Material for the task:
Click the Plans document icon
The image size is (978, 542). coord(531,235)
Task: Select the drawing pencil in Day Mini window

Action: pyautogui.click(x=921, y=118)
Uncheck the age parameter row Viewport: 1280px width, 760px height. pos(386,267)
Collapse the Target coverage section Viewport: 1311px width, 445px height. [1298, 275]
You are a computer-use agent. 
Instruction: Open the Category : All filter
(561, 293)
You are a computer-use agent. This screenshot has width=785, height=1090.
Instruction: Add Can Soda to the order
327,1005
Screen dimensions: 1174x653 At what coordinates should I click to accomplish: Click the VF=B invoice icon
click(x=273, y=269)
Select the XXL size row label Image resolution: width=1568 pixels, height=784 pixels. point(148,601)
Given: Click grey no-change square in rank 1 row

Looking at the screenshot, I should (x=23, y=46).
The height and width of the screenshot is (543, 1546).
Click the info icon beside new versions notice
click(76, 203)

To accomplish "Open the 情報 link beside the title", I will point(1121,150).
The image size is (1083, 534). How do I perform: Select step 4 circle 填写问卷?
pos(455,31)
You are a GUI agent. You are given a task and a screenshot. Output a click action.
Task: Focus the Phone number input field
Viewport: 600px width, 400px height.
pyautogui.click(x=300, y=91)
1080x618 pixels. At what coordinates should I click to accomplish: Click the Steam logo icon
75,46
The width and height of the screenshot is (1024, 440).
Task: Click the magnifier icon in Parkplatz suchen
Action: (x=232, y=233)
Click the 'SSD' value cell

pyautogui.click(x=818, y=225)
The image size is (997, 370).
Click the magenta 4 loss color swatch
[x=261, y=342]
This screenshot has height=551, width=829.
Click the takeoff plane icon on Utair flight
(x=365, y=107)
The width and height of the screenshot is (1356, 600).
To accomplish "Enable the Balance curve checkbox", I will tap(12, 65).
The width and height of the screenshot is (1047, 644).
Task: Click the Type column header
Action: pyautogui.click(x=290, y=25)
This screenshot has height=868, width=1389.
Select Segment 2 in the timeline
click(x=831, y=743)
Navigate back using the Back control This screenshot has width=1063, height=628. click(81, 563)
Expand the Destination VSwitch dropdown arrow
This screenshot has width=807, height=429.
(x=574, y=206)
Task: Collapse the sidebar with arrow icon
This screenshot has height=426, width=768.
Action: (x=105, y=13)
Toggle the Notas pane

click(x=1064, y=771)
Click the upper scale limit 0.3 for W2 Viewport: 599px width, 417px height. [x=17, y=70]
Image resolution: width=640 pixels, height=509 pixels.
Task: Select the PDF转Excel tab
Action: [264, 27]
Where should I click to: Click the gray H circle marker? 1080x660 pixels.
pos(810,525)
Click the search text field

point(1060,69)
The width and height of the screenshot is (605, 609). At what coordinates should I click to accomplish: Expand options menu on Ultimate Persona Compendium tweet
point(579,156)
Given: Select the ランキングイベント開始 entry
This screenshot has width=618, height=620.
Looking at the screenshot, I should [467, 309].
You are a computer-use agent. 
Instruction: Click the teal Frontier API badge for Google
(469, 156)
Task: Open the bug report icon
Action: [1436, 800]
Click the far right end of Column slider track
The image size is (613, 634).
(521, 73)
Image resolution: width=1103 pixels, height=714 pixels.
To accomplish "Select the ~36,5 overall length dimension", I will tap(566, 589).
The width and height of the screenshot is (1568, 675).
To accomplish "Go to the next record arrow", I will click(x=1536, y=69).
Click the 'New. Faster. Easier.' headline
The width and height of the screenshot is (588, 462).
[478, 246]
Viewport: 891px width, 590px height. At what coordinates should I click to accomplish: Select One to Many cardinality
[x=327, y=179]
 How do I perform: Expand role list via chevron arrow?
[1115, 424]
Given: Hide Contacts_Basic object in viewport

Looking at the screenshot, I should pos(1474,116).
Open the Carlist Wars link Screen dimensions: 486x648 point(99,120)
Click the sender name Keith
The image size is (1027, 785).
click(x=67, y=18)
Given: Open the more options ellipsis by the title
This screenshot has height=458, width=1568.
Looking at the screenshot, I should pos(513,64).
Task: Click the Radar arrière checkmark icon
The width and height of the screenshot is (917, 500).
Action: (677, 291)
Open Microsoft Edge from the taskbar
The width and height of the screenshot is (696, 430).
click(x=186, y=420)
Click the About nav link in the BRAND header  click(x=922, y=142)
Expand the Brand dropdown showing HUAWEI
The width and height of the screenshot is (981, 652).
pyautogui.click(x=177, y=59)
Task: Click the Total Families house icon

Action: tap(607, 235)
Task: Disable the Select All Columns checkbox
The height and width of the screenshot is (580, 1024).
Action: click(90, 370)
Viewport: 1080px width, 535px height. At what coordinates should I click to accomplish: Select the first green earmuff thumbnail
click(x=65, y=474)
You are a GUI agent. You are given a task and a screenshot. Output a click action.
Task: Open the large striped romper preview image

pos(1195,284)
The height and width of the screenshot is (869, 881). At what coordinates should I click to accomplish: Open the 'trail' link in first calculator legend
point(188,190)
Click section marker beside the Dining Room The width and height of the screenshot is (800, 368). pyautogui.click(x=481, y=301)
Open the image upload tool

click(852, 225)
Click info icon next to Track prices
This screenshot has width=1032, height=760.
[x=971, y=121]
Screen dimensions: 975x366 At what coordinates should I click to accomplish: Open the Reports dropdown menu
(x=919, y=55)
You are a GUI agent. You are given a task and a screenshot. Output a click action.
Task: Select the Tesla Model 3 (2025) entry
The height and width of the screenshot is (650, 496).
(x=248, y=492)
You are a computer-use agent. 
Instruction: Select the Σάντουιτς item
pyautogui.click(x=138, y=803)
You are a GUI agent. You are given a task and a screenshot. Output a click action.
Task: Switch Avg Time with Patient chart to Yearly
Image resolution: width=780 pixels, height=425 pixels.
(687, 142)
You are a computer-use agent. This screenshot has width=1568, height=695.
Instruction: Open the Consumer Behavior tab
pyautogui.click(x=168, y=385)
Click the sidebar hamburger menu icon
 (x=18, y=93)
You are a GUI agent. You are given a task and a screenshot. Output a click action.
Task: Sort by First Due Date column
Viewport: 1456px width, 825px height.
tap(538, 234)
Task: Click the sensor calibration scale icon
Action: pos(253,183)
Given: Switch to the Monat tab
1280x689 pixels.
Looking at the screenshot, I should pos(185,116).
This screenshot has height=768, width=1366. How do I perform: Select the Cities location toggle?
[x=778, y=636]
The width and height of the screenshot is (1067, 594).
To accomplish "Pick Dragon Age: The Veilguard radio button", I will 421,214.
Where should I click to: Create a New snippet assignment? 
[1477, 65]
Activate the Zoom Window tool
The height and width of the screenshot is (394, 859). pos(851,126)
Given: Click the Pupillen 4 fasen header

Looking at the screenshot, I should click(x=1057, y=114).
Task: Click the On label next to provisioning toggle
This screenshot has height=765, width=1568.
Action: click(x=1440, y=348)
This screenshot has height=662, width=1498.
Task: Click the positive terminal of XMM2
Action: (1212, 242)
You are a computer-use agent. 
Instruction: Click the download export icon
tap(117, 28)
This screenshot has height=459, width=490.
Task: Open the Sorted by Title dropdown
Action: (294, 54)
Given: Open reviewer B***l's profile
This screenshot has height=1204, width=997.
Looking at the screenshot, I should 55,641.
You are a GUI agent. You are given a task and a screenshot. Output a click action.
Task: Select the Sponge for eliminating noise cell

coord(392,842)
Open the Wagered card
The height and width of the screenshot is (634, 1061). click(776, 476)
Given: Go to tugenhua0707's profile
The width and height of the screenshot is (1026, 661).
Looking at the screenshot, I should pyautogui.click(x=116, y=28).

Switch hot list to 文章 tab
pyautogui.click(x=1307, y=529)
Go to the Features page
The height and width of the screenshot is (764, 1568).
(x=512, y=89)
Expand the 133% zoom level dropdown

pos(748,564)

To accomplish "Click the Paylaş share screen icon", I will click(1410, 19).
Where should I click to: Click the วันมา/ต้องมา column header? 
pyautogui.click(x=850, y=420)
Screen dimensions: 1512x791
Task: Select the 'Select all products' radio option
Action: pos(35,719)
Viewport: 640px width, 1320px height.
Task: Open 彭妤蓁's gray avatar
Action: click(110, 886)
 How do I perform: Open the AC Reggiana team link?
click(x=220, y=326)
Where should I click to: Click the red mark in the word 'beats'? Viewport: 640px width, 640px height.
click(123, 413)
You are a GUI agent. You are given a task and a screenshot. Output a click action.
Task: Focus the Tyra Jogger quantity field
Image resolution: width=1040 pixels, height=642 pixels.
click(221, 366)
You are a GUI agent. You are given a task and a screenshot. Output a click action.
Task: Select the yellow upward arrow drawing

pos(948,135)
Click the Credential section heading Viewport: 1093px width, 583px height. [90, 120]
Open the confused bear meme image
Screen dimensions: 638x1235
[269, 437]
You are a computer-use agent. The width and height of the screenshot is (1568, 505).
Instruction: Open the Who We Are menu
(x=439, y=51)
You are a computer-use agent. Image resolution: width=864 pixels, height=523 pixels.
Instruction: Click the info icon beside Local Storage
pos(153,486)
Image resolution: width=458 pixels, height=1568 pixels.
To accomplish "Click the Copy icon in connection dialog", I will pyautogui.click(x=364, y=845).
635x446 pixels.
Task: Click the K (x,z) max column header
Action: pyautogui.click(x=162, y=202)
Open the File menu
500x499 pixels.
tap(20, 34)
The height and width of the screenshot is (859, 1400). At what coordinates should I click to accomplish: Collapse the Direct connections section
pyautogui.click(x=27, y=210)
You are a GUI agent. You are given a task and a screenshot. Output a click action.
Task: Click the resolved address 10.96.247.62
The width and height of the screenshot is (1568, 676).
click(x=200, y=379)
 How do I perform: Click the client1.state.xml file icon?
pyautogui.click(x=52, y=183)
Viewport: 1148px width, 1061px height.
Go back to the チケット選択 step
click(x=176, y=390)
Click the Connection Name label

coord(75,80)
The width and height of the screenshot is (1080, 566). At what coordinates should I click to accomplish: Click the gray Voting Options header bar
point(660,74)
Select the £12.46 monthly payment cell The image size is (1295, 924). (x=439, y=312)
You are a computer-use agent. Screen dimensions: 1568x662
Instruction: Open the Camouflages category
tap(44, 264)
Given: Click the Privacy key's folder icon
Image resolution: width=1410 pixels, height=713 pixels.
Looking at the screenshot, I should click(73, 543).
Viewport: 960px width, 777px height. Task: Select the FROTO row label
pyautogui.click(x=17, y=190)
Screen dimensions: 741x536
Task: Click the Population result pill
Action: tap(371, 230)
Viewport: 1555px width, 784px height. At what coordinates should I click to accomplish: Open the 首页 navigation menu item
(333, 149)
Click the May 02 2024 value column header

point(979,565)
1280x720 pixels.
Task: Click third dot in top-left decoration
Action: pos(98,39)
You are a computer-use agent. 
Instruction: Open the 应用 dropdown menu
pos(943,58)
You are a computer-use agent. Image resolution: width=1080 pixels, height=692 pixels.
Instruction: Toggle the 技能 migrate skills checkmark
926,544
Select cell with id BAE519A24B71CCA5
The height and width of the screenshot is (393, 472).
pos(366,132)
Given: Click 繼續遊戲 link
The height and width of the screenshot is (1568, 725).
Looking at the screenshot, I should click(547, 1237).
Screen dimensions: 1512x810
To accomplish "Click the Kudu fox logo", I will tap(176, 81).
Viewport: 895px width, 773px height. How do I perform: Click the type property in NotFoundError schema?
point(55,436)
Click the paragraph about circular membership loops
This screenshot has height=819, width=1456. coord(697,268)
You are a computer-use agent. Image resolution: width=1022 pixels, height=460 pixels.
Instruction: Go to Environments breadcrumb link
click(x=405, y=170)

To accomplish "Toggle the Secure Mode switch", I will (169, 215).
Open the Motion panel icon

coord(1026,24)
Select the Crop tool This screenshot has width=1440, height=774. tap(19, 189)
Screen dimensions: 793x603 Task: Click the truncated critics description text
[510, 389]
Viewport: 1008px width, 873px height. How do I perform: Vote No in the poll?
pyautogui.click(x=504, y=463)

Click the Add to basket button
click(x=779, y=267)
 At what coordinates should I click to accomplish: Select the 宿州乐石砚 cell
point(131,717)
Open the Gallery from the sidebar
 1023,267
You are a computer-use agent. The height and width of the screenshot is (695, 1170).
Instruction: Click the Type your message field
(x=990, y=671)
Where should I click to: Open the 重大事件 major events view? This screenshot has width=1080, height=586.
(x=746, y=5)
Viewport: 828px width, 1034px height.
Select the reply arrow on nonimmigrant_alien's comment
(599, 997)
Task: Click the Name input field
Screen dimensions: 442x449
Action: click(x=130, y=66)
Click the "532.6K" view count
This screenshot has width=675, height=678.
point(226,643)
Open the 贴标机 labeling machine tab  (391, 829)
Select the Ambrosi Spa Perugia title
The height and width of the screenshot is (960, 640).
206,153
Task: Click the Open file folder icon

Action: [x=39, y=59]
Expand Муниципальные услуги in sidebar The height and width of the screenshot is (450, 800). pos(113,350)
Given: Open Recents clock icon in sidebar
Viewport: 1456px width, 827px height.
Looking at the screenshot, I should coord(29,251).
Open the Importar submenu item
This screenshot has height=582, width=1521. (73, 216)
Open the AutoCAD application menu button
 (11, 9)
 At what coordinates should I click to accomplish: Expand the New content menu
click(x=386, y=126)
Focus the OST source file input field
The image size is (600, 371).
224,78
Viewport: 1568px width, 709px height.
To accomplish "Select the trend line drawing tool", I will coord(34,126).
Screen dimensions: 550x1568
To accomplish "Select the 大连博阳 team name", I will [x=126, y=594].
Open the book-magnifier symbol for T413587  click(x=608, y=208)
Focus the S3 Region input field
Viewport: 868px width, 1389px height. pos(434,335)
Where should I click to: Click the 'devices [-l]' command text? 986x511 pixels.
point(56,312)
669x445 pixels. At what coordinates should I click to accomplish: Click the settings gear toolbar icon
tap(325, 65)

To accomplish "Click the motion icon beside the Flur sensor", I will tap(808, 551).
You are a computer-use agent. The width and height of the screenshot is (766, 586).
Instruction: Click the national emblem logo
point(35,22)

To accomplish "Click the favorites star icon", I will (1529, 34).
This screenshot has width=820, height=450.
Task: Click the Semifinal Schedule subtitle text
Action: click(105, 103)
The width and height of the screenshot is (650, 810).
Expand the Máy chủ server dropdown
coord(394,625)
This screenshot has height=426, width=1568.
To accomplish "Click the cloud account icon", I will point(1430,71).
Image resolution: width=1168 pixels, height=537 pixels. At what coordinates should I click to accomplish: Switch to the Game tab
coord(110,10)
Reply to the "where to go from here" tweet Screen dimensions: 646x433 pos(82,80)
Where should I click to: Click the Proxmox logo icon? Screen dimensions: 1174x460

Exercise aim:
Isolate the lines above that contain the word "entry" and copy them.

Answer to the exercise:
Given: Select the ランキングイベント開始 entry
Task: Select the Tesla Model 3 (2025) entry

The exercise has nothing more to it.